(Entries provided)
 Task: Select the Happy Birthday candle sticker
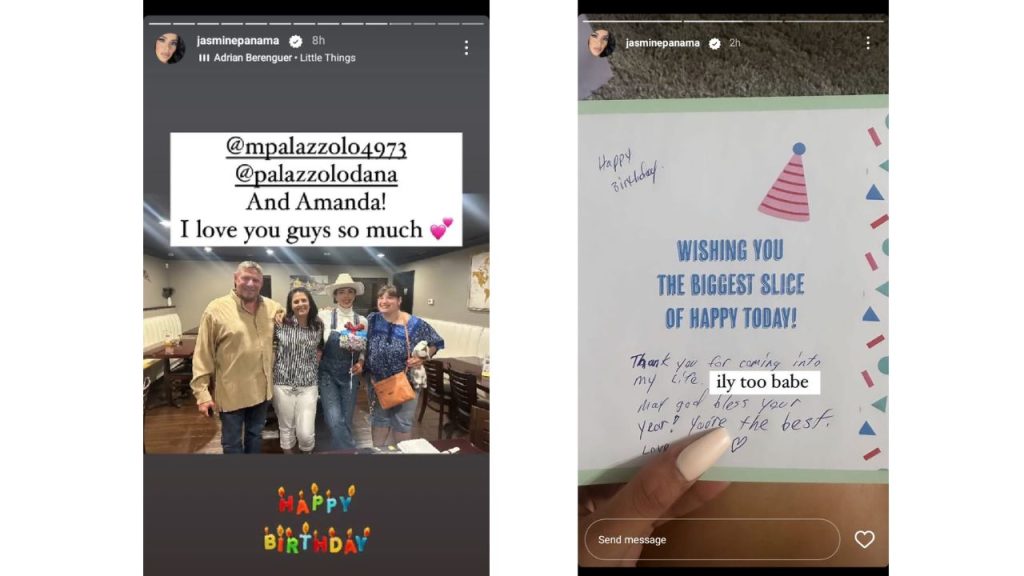(x=317, y=519)
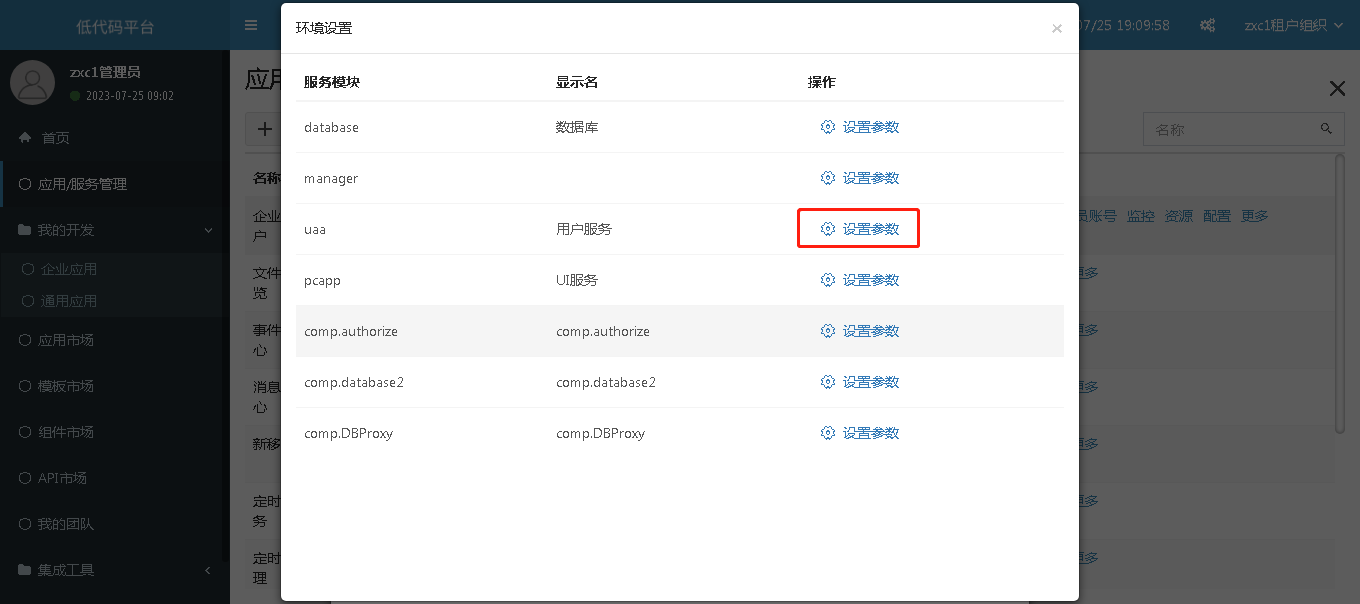Click gear icon in the database row
1360x604 pixels.
[827, 127]
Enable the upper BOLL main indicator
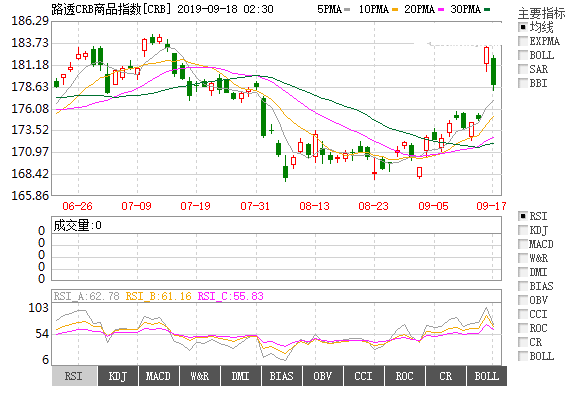 click(523, 55)
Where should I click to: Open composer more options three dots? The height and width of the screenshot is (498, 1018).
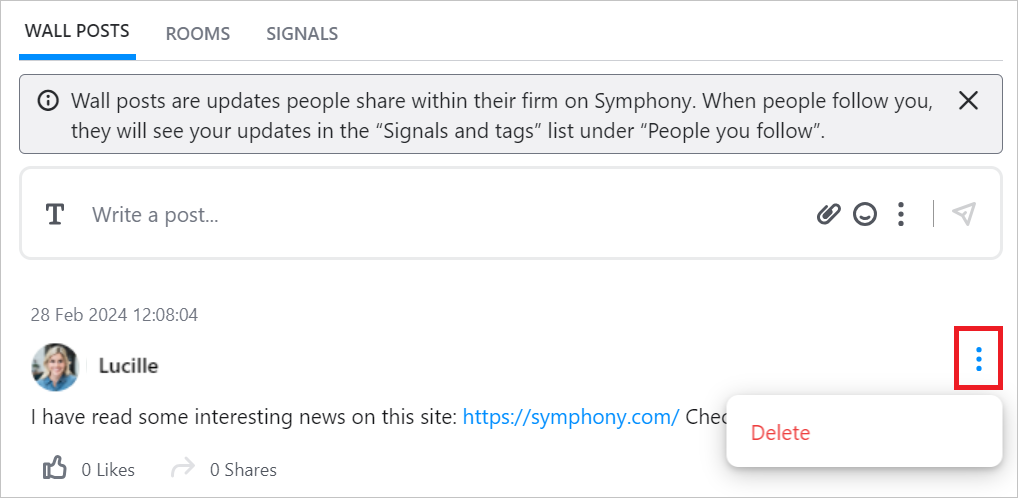(900, 214)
(End Entries provided)
▸ **Requirement**: All of the records need to be restated word for word, but not the pictures.

▸ **Exercise response**:
 Task: Select the Happy Birthday candle sticker
(x=317, y=519)
Click gear icon in the database row
1360x604 pixels.
[827, 127]
Enable the upper BOLL main indicator
 click(523, 55)
Where should I click to: Open composer more options three dots? The height and width of the screenshot is (498, 1018).
(900, 214)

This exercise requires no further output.